• [Exercise directions]: Which of the lines in the data below contain the string "Predictive"? Copy each of them.

• [Exercise material]:
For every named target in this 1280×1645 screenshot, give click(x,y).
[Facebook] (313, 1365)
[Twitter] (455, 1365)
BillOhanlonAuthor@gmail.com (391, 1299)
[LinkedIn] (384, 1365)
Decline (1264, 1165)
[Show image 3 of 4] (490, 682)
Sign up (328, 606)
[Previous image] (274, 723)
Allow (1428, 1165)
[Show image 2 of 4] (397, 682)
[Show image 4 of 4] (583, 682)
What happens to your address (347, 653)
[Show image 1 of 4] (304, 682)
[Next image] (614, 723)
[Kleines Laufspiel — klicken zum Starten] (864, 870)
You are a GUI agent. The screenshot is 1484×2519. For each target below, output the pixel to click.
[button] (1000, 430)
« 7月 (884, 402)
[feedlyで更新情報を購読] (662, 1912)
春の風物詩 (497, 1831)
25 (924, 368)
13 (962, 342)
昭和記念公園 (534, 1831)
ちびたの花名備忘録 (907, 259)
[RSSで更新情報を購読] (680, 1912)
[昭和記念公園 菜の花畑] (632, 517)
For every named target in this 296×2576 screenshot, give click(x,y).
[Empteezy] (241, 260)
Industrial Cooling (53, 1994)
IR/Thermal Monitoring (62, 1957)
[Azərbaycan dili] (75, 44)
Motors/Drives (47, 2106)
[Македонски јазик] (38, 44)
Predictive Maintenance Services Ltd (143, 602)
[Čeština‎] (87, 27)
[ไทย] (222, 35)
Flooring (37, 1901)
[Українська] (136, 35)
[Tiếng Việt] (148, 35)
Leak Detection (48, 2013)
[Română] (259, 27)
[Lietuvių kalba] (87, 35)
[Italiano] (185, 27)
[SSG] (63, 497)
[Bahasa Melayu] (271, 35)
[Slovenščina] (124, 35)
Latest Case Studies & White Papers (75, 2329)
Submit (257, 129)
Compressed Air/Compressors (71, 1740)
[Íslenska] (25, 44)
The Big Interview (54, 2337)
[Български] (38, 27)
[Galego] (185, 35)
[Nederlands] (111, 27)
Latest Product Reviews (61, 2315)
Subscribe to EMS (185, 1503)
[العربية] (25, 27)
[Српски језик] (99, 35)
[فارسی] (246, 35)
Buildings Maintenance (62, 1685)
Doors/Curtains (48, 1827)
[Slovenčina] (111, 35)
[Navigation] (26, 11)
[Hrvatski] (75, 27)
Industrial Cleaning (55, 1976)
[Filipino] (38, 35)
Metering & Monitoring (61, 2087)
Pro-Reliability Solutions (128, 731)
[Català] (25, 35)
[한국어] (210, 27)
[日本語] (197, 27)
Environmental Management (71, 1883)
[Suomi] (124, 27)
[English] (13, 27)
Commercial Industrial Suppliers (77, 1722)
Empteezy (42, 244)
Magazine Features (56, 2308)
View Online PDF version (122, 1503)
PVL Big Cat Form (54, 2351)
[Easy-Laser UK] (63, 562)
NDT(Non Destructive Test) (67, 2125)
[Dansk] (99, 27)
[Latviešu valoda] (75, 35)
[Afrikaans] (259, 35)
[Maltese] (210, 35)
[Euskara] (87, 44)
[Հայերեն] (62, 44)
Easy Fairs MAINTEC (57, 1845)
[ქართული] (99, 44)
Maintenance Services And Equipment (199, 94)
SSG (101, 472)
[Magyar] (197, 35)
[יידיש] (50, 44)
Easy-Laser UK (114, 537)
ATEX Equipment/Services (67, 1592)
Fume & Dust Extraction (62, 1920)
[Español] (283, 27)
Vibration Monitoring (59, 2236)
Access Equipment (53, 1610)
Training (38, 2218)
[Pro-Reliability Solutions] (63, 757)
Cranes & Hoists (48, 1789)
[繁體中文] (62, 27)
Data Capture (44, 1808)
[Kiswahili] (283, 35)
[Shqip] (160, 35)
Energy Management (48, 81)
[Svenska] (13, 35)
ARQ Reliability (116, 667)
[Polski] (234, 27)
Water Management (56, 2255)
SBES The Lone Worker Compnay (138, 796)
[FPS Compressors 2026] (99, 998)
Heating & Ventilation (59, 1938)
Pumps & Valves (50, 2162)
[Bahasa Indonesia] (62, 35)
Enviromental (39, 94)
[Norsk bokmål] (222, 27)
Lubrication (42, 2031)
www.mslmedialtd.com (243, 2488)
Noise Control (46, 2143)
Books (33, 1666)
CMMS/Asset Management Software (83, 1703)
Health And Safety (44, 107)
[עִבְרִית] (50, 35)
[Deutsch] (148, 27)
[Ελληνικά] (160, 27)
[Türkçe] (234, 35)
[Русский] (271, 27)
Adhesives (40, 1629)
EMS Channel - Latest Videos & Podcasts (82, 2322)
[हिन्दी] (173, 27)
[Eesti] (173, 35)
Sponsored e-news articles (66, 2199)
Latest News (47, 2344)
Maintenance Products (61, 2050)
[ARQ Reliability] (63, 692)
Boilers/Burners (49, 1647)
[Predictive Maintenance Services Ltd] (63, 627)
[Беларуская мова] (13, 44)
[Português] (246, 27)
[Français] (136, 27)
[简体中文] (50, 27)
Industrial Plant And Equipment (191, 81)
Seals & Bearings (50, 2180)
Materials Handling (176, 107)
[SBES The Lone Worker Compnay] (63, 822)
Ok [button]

• [Expected output]:
Predictive Maintenance Services Ltd (143, 602)
[Predictive Maintenance Services Ltd] (63, 627)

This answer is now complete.